Come to Daddy : Elijah Wood et le père mystère
Signée par le producteur de Turbo Kid, Come To Daddy confronte Elijah Wood à un paternel hostile… Une série B inclassable, brutale et plutôt réjouissante !
Les relations entre un père et son fils, particulièrement lorsque leur histoire implique un abandon familial, peuvent se révéler extrêmement dramatiques et complexes. Elles fournissent quoiqu’il arrive des matériaux de premier choix pour la fiction, mais Come to Daddy se penche sur ce thème de manière, disons, inattendue et drôlement déroutante. Loin d’être un simple drame sur l’incommunicabilité patriarcale, le premier long-métrage du Néo-Zélandais Ant Timpson, principalement connu pour être l’instigateur de l’anthologie ABC’s of Death et le producteur de délicieux films de genre comme Turbo Kid, Deathgasm ou Housebound, se révèle être un sacré mash-up d’ambiances contrastées, où il fait lentement mais sûrement basculer son histoire dans la série B horrifique et criminelle. Un film en forme de poupées russes qui peut s’appuyer, pour faire passer la pilule de ses passages les plus gore, sur un Elijah Wood de compétition.

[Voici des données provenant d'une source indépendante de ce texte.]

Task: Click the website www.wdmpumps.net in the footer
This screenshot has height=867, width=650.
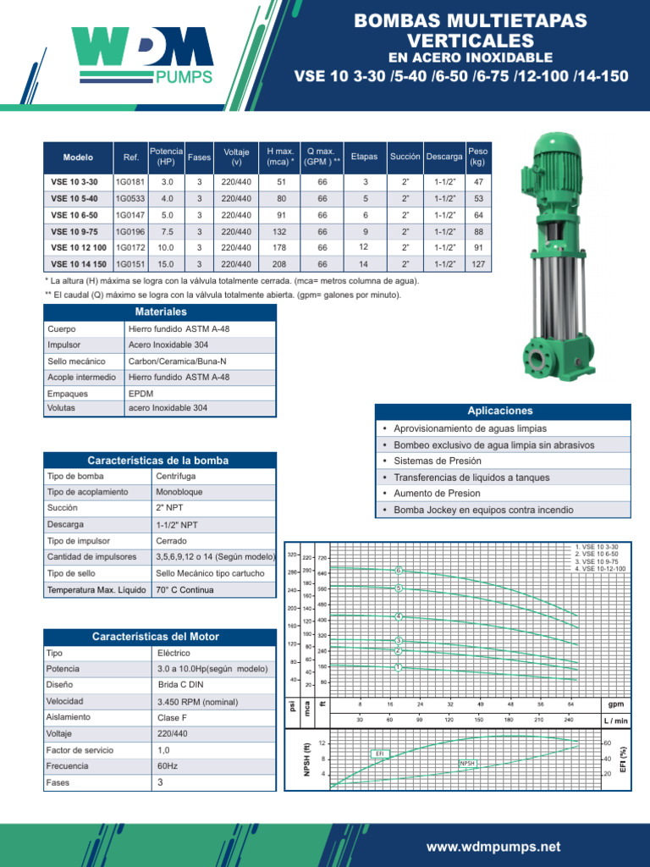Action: click(493, 846)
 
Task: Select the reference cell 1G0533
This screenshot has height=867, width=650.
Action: click(130, 199)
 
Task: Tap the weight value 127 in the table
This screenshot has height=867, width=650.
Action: click(478, 263)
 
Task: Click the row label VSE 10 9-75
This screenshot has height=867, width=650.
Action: click(79, 231)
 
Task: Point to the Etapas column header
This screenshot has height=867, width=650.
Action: click(364, 157)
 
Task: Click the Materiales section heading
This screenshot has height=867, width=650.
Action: click(160, 312)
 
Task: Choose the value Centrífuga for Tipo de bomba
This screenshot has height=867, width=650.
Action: click(176, 477)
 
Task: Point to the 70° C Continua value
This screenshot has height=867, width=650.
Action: click(185, 589)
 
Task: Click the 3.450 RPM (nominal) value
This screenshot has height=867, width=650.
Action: click(198, 702)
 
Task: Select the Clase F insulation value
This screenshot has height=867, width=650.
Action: click(174, 718)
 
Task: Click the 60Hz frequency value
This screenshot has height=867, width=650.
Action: click(170, 766)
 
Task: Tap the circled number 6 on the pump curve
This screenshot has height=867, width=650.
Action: click(398, 571)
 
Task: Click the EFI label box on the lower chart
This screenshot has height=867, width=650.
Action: click(378, 753)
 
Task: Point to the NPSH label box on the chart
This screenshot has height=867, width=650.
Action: click(468, 765)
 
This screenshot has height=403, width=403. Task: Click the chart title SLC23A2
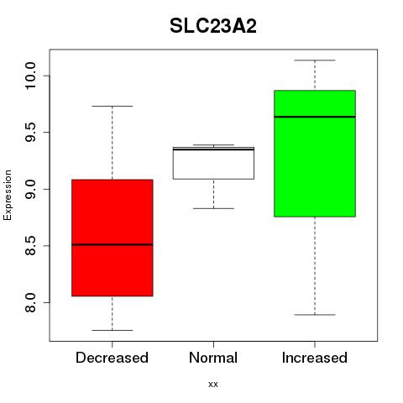click(x=213, y=26)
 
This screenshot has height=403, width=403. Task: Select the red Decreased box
click(x=113, y=238)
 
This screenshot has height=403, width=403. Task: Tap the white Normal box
click(x=213, y=163)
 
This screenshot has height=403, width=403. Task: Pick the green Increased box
click(x=315, y=154)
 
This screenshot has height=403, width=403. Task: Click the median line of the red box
click(x=113, y=244)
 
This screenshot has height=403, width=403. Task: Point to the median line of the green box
click(x=315, y=117)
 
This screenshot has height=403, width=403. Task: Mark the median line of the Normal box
click(x=213, y=149)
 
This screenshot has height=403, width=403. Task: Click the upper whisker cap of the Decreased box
click(x=113, y=106)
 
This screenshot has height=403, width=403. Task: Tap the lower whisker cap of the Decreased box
click(x=113, y=330)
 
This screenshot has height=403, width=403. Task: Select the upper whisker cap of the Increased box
click(x=315, y=60)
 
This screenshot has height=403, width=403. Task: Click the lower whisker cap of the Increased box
click(x=315, y=315)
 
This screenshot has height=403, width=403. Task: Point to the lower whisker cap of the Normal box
click(x=213, y=208)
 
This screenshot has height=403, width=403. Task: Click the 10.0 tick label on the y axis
click(x=30, y=76)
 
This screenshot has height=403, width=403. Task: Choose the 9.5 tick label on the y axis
click(x=30, y=133)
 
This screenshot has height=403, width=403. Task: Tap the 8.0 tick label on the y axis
click(x=30, y=302)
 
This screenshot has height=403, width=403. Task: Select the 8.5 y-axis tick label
click(x=30, y=246)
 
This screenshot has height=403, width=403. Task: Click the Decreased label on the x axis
click(x=112, y=358)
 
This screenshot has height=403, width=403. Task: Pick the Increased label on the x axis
click(x=315, y=358)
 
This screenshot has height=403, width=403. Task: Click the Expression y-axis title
click(x=8, y=195)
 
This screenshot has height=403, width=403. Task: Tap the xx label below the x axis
click(x=213, y=385)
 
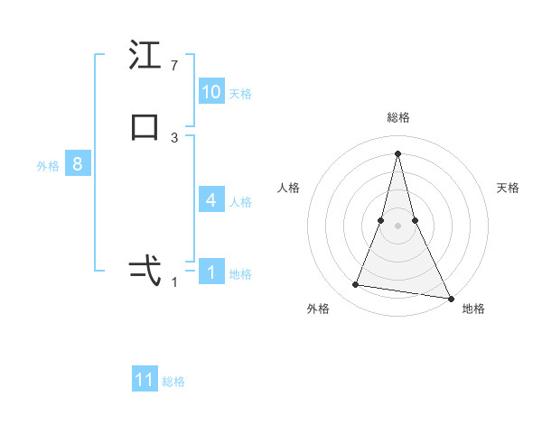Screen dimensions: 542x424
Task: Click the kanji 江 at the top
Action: [x=145, y=56]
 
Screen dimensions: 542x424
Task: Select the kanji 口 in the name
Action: [x=145, y=127]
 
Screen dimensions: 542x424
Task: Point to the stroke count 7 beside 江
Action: [x=174, y=66]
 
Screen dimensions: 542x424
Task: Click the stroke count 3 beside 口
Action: [x=174, y=138]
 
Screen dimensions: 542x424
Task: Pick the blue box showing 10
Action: [x=211, y=92]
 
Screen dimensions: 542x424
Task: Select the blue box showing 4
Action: [x=211, y=200]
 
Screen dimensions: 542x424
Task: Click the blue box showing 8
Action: [x=78, y=165]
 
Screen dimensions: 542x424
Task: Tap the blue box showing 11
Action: [x=145, y=380]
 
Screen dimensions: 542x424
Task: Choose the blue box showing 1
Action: [x=211, y=272]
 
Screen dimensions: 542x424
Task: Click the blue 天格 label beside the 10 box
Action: [x=240, y=94]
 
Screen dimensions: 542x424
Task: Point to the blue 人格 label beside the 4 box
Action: [x=240, y=202]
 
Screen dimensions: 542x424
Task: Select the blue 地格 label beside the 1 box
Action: [x=240, y=274]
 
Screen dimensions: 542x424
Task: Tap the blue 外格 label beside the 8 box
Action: [x=48, y=167]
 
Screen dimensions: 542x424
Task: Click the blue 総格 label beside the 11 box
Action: [x=173, y=382]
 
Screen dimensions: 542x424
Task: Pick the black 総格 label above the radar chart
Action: [x=397, y=117]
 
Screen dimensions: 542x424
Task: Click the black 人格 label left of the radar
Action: [x=288, y=188]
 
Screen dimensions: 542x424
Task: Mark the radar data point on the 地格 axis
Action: [x=450, y=297]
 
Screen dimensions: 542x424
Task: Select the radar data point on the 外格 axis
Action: [x=355, y=285]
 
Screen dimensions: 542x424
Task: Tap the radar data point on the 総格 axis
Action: [x=397, y=152]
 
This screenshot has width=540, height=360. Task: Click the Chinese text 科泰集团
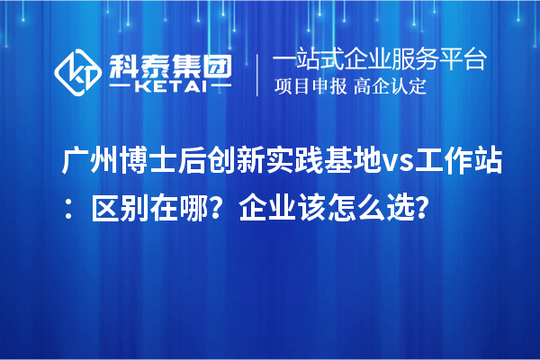point(169,63)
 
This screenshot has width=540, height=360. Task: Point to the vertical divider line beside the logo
point(258,74)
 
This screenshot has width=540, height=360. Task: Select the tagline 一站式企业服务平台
point(380,60)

Come to Daddy ne tarde pas à planter le décor. S’ouvrant sur deux citations induisant déjà un décalage humoristique (l’une est de Shakespeare, l’autre… de Beyoncé), le film nous propulse dans les pas de Norval (Wood, absolument parfait), trentenaire californien affublé des signes caractéristiques du hipster fragile. Moustache impromptue, coupe de cheveux impossible, smartphone « édition limitée » à la main et ligne de vêtements au diapason, Norval est comme un poisson hors de l’eau dans cette jolie côte forestière de l’Oregon où il débarque avec sa valise. Il répond à l’invitation de son père, qu’il n’a pas vu depuis 30 ans et qui vit dans un pavillon en forme d’OVNI avec vue circulaire sur l’océan. À son arrivée, Norval est confronté à un paternel (Stephen McHattie, l’œil toujours aussi torve depuis Pontypool), aussi étonné qu’agacé de voir cet auto-proclamé DJ craintif sonner à sa porte. Alcoolique, colérique et sarcastique, le padre va faire regretter Norval d’avoir fait le voyage, jusqu’à ce qu’un événement inattendu fasse tout basculer…
Paternelles Affaires
Comme il le mentionne de manière provocatrice dans le générique de fin, l’idée de Come to Daddy est venue à Ant Timpson après le décès de son père. Et il y a, c’est vrai, une forme de tristesse sous-jacente et un message d’espoir pour les réconciliations impossibles dans cette exploration bisseuse des sombres secrets d’une famille déchirée en son cœur. Ce n’est pas la moindre des qualités du film que de parvenir à dévoiler progressivement ses cartes mélodramatiques tandis que le scénario s’enfonce dans une forme de folie furieuse teintée d’un humour noir salvateur, empilant des rebondissements absurdes et brutaux qui évoquent autant les frères Coen que Bong Joon-ho ou un jeune Peter Jackson.
« Le scénario s’enfonce dans une forme de folie furieuse, empilant des rebondissements qui évoquent autant les frères Coen que Bong Joon-ho. »
Tantôt angoissant, tantôt hilarant (la meilleure scène du film tourne autour d’une relation avec Elton John dont nous tairons l’enjeu), tantôt mélancolique, lorsque Norval, alcoolique repenti, retombe dans ses travers après avoir rencontré une policière compatissante (Madeleine Sami, vue dans Slow West), Come to Daddy fait feu de tout bois jusqu’à un dernier acte excentré qui convainc un peu moins. Trop de nouveaux personnages, trop de flagrantes incohérences et de circonvolutions tombant à plat, le film prend le risque de finir exsangue, avant qu’une conclusion nous ramenant à l’ambiance douce-amère de la première demi-heure boucle joliment le voyage. Une note finale convaincante pour une première œuvre globalement réjouissante, dotée d’une belle photo signée Daniel Katz, et portée par un casting aussi expérimenté que surmotivé.